I rappresentanti delle due parti in guerra hanno perso mentre sono stati indicati altri. Non erano i candidati della lista favorita, a dimostrazione che l’opinione libica (seppure rappresentata in modo limitato) ripudia la guerra civile. Le due assemblee parlamentari libiche hanno confermato la scelta, il governo è stato costituito e il passaggio delle consegne è avvenuto senza scossoni.

Per spiegare l’inattesa evoluzione, ora ci si cimenta nel cercare accordi segreti previ, immaginando un presunto ruolo turco o russo nel voto o scovando nella biografia dei nuovi protagonisti segnali premonitori (costui era gheddafiano, quest’altro islamista o amico dei turchi e così via). Senza diminuire l’importanza di tali analisi e dell’ingombrante presenza russo-turca, il nostro governo dovrebbe guardare al nocciolo politico delle novità in campo.

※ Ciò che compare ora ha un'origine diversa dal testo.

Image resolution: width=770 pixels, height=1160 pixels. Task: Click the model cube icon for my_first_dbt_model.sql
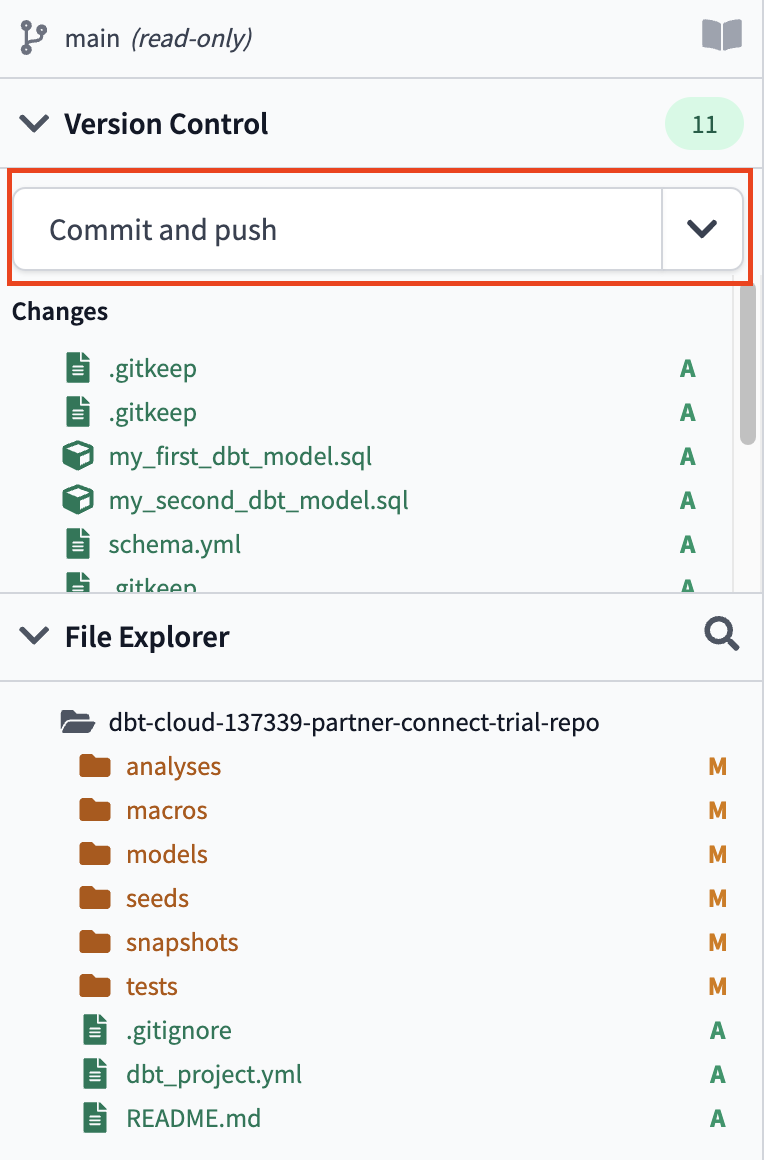[78, 456]
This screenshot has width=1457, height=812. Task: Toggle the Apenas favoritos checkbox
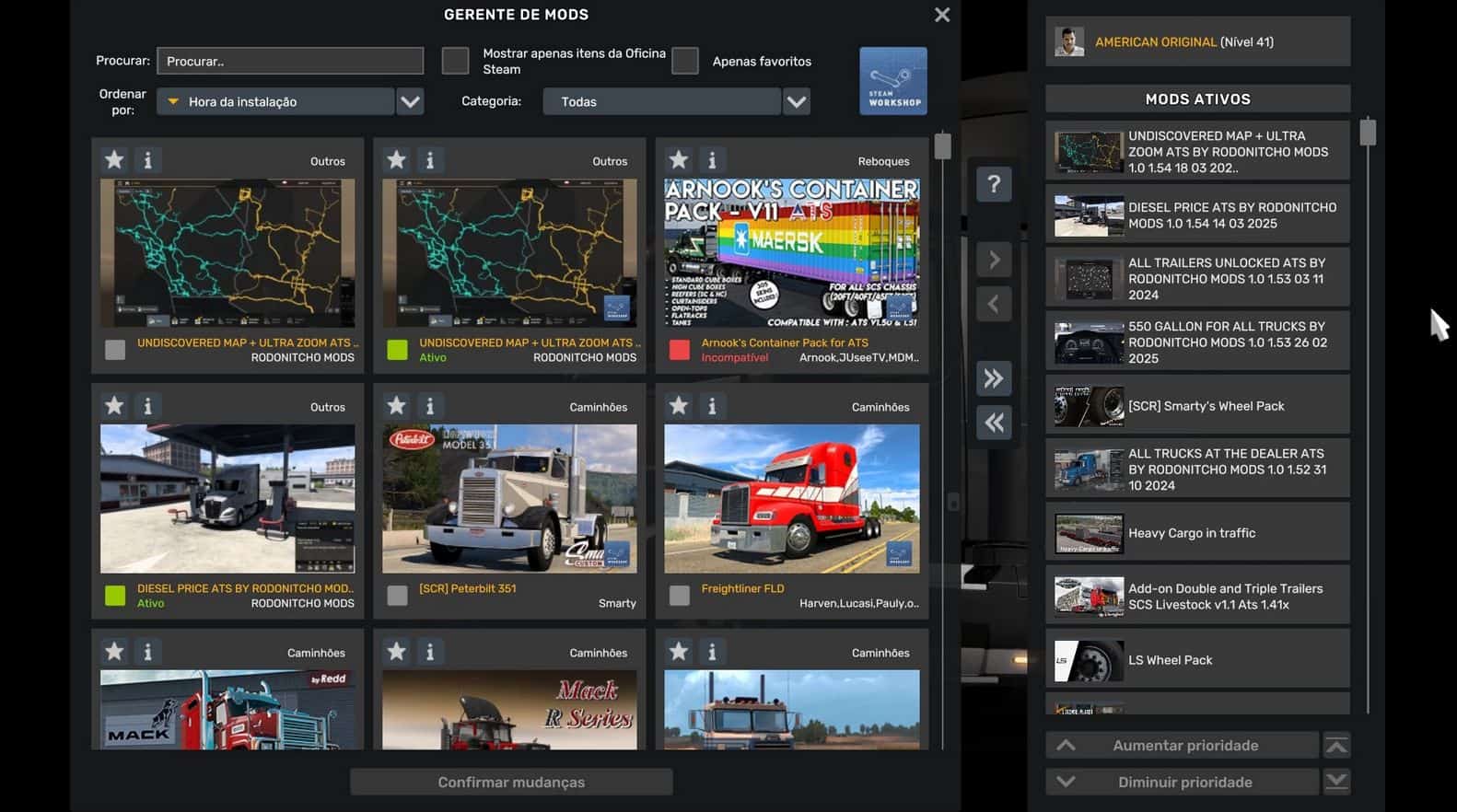[x=685, y=61]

Esiste una volontà libica (ancora fragile ma manifesta) di tornare a essere uno Stato unitario senza essere teleguidati da nessuno. L’Italia è l’unico paese che può far leva su tale volontà politica ed esserne partner rispettoso. Roma non ha partecipato alla guerra civile (ed era riluttante anche all’intervento del 2011). Inoltre, almeno fino al 2014 ma anche dopo, siamo riusciti a far rispettare l’embargo sulle armi pesanti ciò che ha permesso alla Libia di non diventare un campo di rovine come la Siria.

L’Italia non è mai caduta nelle provocazioni dei padrini delle varie fazioni ma ha dialogato con tutti. Dobbiamo concentrarci sul fatto che il premier Abdelhamid Dbeibah e il suo governo, qualunque sia il loro background, potranno avere successo solo se sapranno ridare alla Libia la sua indipendenza. A questo il governo italiano si deve e si può applicare.